DETAILED ACTION
Notice of Pre-AIA or AIA Status
The present application, filed on or after March 16, 2013, is being examined under the first inventor to file provisions of the AIA .
Claim Rejections - 35 USC § 103
The following is a quotation of 35 U.S.C. 103 which forms the basis for all obviousness rejections set forth in this Office action:
A patent for a claimed invention may not be obtained, notwithstanding that the claimed invention is not identically disclosed as set forth in section 102, if the differences between the claimed invention and the prior art are such that the claimed invention as a whole would have been obvious before the effective filing date of the claimed invention to a person having ordinary skill in the art to which the claimed invention pertains. Patentability shall not be negated by the manner in which the invention was made.
Claim(s) 1, 3-5, 10-17, 19, and 20 is/are rejected under 35 U.S.C. 103 as being unpatentable over Tomioka et al., US PGPUB No. 20190130216 A1, hereinafter Tomioka, in view of Denney et al., US PGPUB No. 20220335631 A1, hereinafter Denney, and further in view of Motiian et al., US PGPUB No. 20240153259 A1, hereinafter Motiian.

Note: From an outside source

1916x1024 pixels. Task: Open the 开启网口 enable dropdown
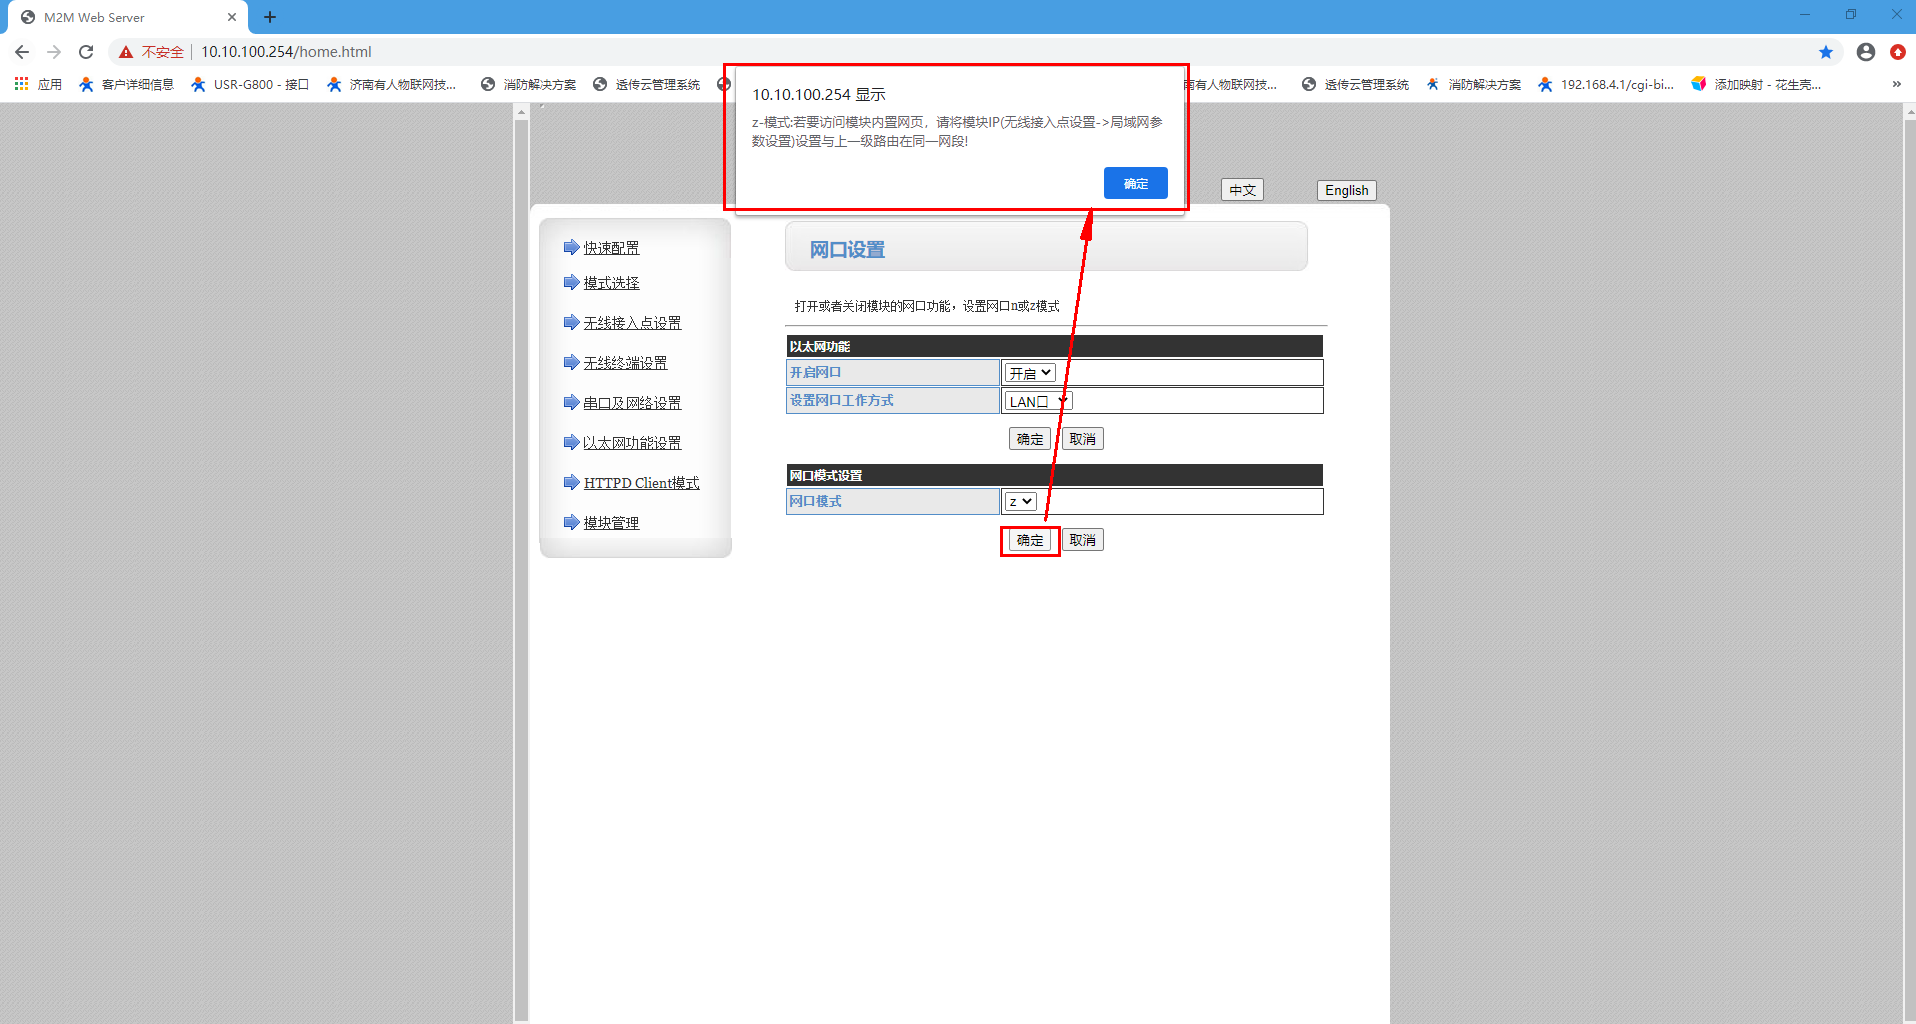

Regarding claim 17, Tomioka discloses a system comprising one or more computers and one or more storage devices storing instructions that when executed by the one or more computers cause the one or more computers to perform operations for conditioning a generative machine-learning model configured to generate an image based on an input (Tomioka; a system comprising one or more computers and one or more storage devices storing instructions that when executed by the one or more computers [¶ 0030 and ¶ 0037] cause the one or more computers to perform operations for conditioning a generative ML model [¶ 0032-0033 and ¶ 0043] configured to generate an image based on an input [¶ 0046], as illustrated within Fig. 1 and Fig. 3; wherein, learning model selection processing [¶ 0049-0052], as illustrated Fig. 5; additionally, information processing apparatus [¶ 0193], as illustrated within Fig. 12), the operations comprising:
obtaining a plurality of training images (Tomioka; the operations [as addressed above] comprising obtaining a plurality of training images [¶ 0030-0032]; moreover, image capturing of a scene in relation with calculating evaluation values of the learning models using the training images [¶ 0041-0043]; and moreover, a plurality of input images [¶ 0066]);
grouping the training images into a plurality of image clusters (Tomioka; grouping the training images into a plurality of image clusters [¶ 0036 and ¶ 0043]); and
a set of intensity levels (Tomioka; a set of intensity levels (i.e. evaluation values) [¶ 0051-0052]).
Tomioka fails disclose grouping the training images into a plurality of image clusters, wherein each respective image cluster includes a respective subset of the training images;
for each respective image cluster:
determining a respective descriptor for the respective image cluster; and
generating a respective set of instances of the generative machine-learning model on the training images in the image cluster, the generating comprising:
for each of a set of intensity levels, generating a respective instance of the machine-learning model by conditioning the machine-learning model based on (i) the image cluster and (ii) a respective embedding size determined from the respective intensity level.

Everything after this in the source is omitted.